Et puis pêle-mêle on croit que cette pierre fabuleuse est parée de toutes sortes de qualité.
Pline l’Ancien, au Ier siècle avant JC parle du diamant comme d’une “joie rare de l’opulence invincible et réfractaire à toute violence qui se brise sous l’action du sang de bouc”. Le bouc, symbole du mal, de la bassesse et des forces démoniaques, s’oppose bien sûr à la pureté et au Bien dont le diamant est paré.
Au Moyen-Age, Marbode écrit dans son Lapidaire : « les diamants viennent d’Inde majeure et d’Arabie. Ceux qui viennent d’Inde sont dits mâles. Ceux qui viennent d’Arabie sont dits femelles. Le diamant mâle est brun, de la couleur de l’huile. Le diamant femelle est plus blanc et ressemble à du cristal.

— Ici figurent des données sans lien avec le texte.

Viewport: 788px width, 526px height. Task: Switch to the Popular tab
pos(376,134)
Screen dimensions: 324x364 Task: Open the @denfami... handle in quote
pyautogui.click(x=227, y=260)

Aucun diamant n’est plus grand qu’une petite noix. Ils sont très durs : ils coupent le fer, l’acier et les autres pierres. Le diamant est utile aux enchanteurs. La pierre donne à l’homme qui la porte sur lui de la force et du courage, elle le protège des cauchemars, des fantômes et de toute sorte de venin. Elle fait disparaître la colère et les tensions, soigne ceux qui ont perdu l’esprit et sert à se défendre contre ses ennemis. Elle maintient l’homme au point où elle le trouve pour l’intelligence, la notoriété, la valeur et la richesse : si ces qualités n’augmentent pas, elles ne diminuent pas non plus. Elle conserve les membres et les os entiers : l’homme aura beau tomber de cheval, d’un mur ou d’une charrette, ses os resteront intacts. Elle aura plus de vertus si on la donne que si on l’achète, surtout si ce n’est pas une transaction légale. La pierre fait également disparaître les terreurs nocturnes et les pulsions sexuelles. Et celui qui la porte sur lui ne sera pas condamné à la légère, car il aura foi en Dieu Notre Seigneur. La pierre permet de garder la semence de l’homme dans le corps de la femme et fait en sorte que l’enfant naisse avec tous ses membres. Et sachez qu’elle ne se trouve jamais aussi bien sur le métal que sur l’acier. Et il faut la porter du côté gauche. ».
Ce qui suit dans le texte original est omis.